Andrew Paul Wood – 16 September, 2011
Biomorphism reflects a preference for ambiguous and organic shapes, drawing particularly on nature and anatomy to capture and express the vital life-force to liberate art from the constraints of technocratic civilisation. This does not strictly apply to Akehurst's objects. Their ambiguous forms suggest the power of the individual imagination to transcend the mundane world - or at least art history.
10 September - 24 September 2011
Before postmodernism made it extinct, the bohemian pretentions of the avant-garde’s death rattle (second or third hand from the School of Paris at that) left it wide open to parody by a bilious establishment. The trouble was that the people doing the parodying (one thinks of the British cartoonist Giles (Ronald “Carl” Giles, 1916-1995), or the hoax movement of the Disumbrationists established in 1924 - both usually mocking surrealism) were invariably themselves too artistic to bring themselves to do a bad job; the result often more accomplished than the object of their scorn.
Matt Akehurst’s Object (part of the larger show Feeding Time) at ABC gallery in Addington - one of the industrial suburbs jostling for position of Christchurch’s new arts precinct - is obviously a caricature of mid-twentieth century modernism, but nonetheless tinged with a copybook nostalgia and gentle bonhomie. You couldn’t call it reverent as such, but neither is it mean spirited or uncurious about its sources. It is ironic facsimile modernism, which is kinda appropriate when you consider that precious few New Zealand artists got to see actual European modernism when it was fresh out of the oven.

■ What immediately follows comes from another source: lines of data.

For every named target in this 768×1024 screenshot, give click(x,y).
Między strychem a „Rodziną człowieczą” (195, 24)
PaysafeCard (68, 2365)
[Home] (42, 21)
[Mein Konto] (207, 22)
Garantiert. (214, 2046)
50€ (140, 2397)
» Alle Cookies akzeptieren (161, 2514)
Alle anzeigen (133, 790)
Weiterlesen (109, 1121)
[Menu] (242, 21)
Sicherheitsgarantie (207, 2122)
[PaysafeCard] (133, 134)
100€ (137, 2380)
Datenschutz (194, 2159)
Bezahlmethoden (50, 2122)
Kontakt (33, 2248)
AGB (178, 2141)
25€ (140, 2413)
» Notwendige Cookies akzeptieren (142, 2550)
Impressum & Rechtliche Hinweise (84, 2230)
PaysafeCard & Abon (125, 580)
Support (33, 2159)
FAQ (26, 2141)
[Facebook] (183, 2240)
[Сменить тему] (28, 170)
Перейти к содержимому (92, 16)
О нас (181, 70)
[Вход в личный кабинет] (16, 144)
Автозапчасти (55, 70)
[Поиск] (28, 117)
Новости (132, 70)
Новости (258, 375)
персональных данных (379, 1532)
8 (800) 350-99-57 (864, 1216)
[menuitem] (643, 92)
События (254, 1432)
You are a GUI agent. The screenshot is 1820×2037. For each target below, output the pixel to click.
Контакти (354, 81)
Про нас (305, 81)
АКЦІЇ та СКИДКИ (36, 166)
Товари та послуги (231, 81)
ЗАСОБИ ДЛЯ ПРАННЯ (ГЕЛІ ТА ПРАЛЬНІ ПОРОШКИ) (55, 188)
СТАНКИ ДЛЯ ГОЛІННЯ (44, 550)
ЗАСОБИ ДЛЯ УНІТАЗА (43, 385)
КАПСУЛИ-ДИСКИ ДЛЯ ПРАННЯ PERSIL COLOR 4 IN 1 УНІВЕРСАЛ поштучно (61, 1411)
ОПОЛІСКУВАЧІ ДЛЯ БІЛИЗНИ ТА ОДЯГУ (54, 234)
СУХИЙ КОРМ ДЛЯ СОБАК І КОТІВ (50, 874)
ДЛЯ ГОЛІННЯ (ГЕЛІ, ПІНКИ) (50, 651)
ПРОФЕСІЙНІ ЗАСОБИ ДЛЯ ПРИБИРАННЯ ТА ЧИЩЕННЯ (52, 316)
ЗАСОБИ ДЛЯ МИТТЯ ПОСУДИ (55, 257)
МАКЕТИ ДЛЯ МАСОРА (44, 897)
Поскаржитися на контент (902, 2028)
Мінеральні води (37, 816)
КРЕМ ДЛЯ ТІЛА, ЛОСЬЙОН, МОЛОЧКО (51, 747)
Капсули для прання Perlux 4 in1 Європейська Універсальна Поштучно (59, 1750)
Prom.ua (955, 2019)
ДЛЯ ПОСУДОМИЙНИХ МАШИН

Akehurst’s correction fluid-white biomorphic blobs, in vitrines on plinths no less, press all of the traditional art gallery buttons, but ring just false enough to let you know it isn’t serious. Recall the blobby white shape-shifting Schmoo created by American cartoonist Al Capp (1909-1979), which first appeared in his classic comic strip Li’l Abner in 1948. Then take your Schmoo to an art museum and show it Arp, Hepworth, Sutherland, Noguchi, Moore, and maybe even some Bourgeois. Like pulp horror writer H.P. Lovecraft’s amorphous Shuggoth, they seem to be in a constable state of mutability, paused in freeze-frame for our delectation:
It was a terrible, indescribable thing vaster than any subway train-a shapeless congeries of protoplasmic bubbles, faintly self-luminous, and with myriads of temporary eyes forming and un-forming as pustules of greenish light all over the tunnel-filling front that bore down upon us, crushing the frantic penguins and slithering over the glistening floor that it and its kind had swept so evilly free of all litter. (H. P. Lovecraft, ‘At The Mountains of Madness’, 1931)
Objects. Sculptures, even. In an art gallery. Scandalous. And yet Akehurst’s objects function perfectly well as object in their own right, full of charm, endearingly cute, but fully grounded in sculptural sensibilities. The precedents are, perhaps, primarily to be found in painting: Philip Guston, Elizabeth Murray, and closer to home Mark Braunias and Rob McLeod- the forms are bulbous, abstract and cartoon-like, not without a certain eroticism and anxiety. The circular mouths could coo like babies or existentially shriek like Munch’s Scream (1893-1910), nor are they entirely different from the horror mask in that other famous Scream - the 1996 Hollywood movie. Other cinematic references that come to mind are the watery aliens in The Abyss (1989) and the tortured permutations of the quicksilver metamorph T-1000 “dying” in the molten metal at the end of Terminator II (1991) - both spawned by the then new morphing CGI technology. Akehurst’s sculptures, on the other hand, are reassuringly static, despite curving and bulging with a life of their own.
Biomorphism, taken at face value reflects a preference for ambiguous and organic shapes, drawing particularly on nature and anatomy to capture and express the vital life-force to liberate art from the constraints of technocratic civilisation. This, I think, does not strictly apply to Akehurst’s objects. Their ambiguous forms, however, like biomorphism, suggest the power of the individual imagination to transcend the mundane world - or at least art history.
Some artists and art historians have tried to make a case for modernism being simply one genre among many - a subset of classicism, romanticism’s final hurrah, or, paradoxically, both (anything is possible in postmodernism) - and that may be the sentiment expressed in this work. It’s impossible to say for sure. What is clear, however, is that the artist clearly enjoyed making these self-indulgent little amusements.